In an intervention that will heighten unease among Conservative MPs before a week of votes on the government’s internal market bill, Geoffrey Cox said that he could not support efforts to overwrite the withdrawal agreement in the Commons.
Mr Cox, 60, who was sacked from the cabinet by Mr Johnson in February, concluded that he could not support the bill after several days of intense talks with the prime minister and Downing Street advisers, saying that Mr Johnson risked undermining “the standing and reputation of Britain in the world” by breaching international law.
He had refrained from joining the chorus of criticism from Tory grandees over the plans but has broken cover in an article for The Times today to accuse the prime minister of undertaking “to observe treaty obligations with his fingers crossed behind his back”.

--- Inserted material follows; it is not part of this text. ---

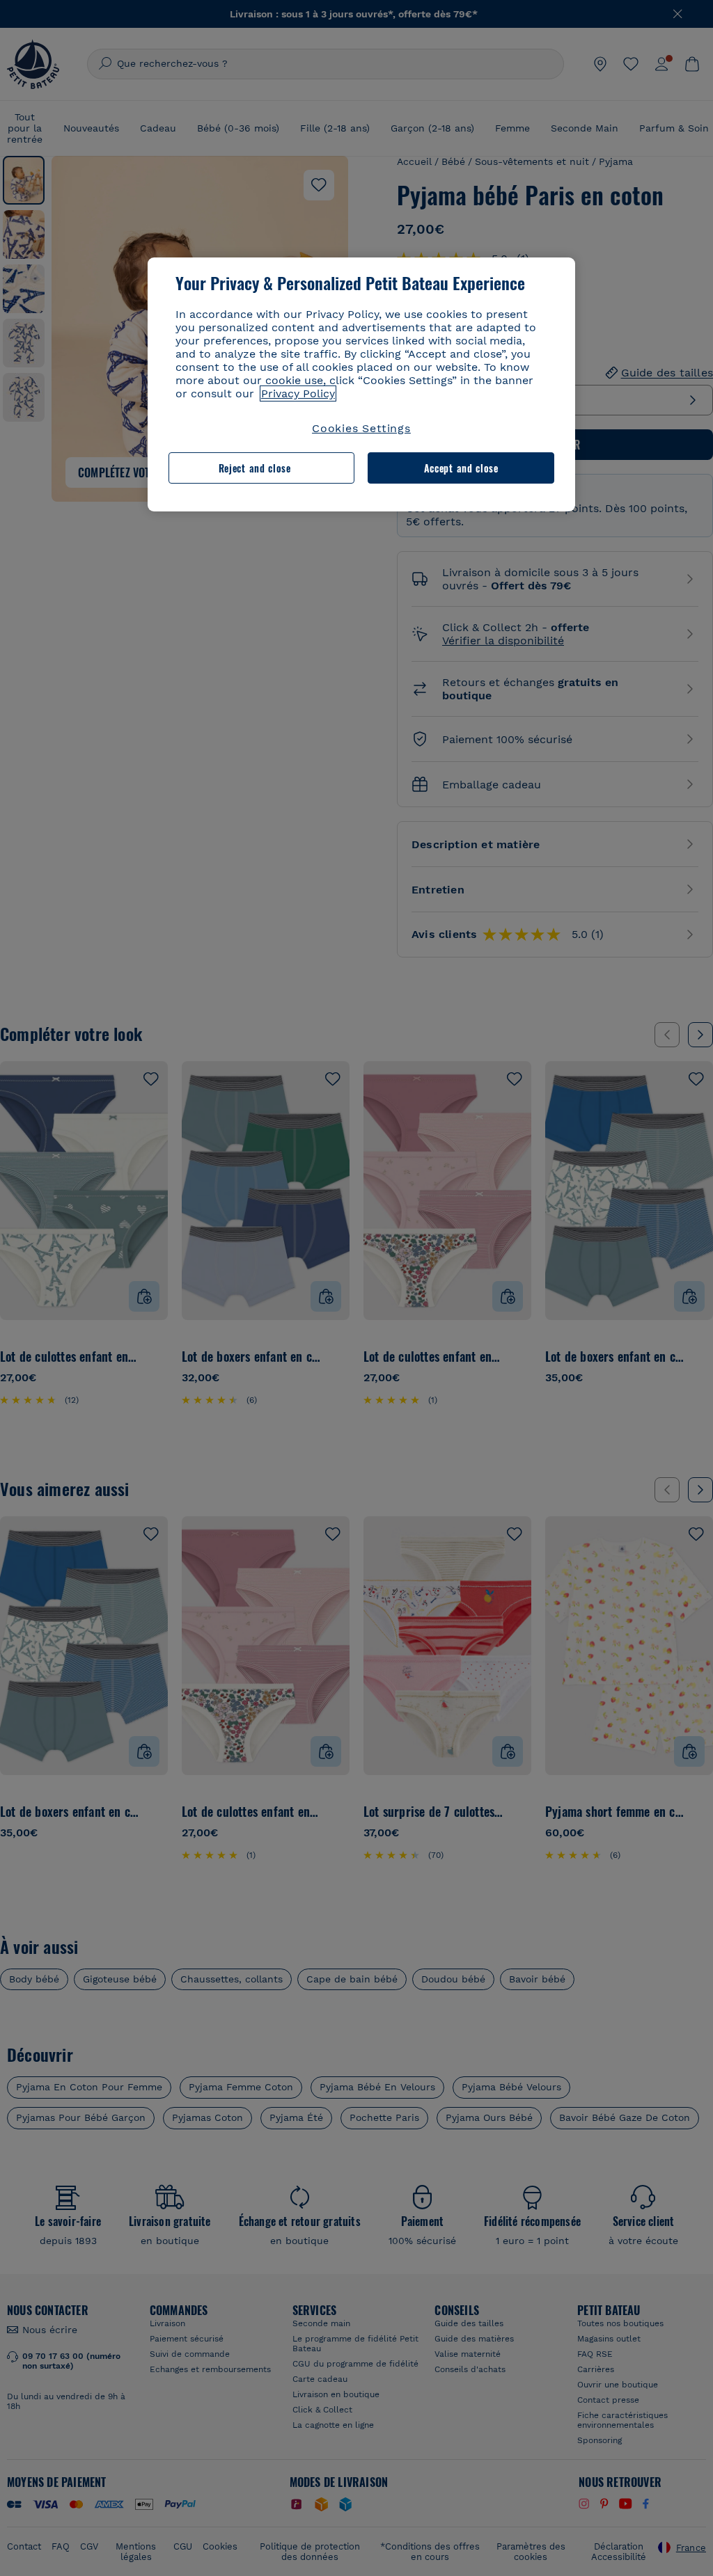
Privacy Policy (298, 393)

He writes: “When the Queen’s minister gives his word, on her behalf, it should be axiomatic that he will keep it, even if the consequences are unpalatable.”
Ministers have “a duty to interpret and execute both the agreement and the protocol in good faith”, Mr Cox adds. He says that checks on goods travelling between Great Britain and Northern Ireland were an “unpalatable but inescapable” feature of the agreement.
More than a dozen Conservative MPs had been awaiting Mr Cox’s opinion before deciding whether to back the bill, which has its second reading in the Commons today. They are now likely to join a rebellion.
Mr Cox’s comments echoed his decisive intervention before the second meaningful vote on Theresa May’s withdrawal agreement last year, which fell after he told MPs that Britain could remain locked in a customs union with the EU. He writes : “It is unconscionablethat this country, justly famous for its regard for the rule of law around the world, should act in such a way.”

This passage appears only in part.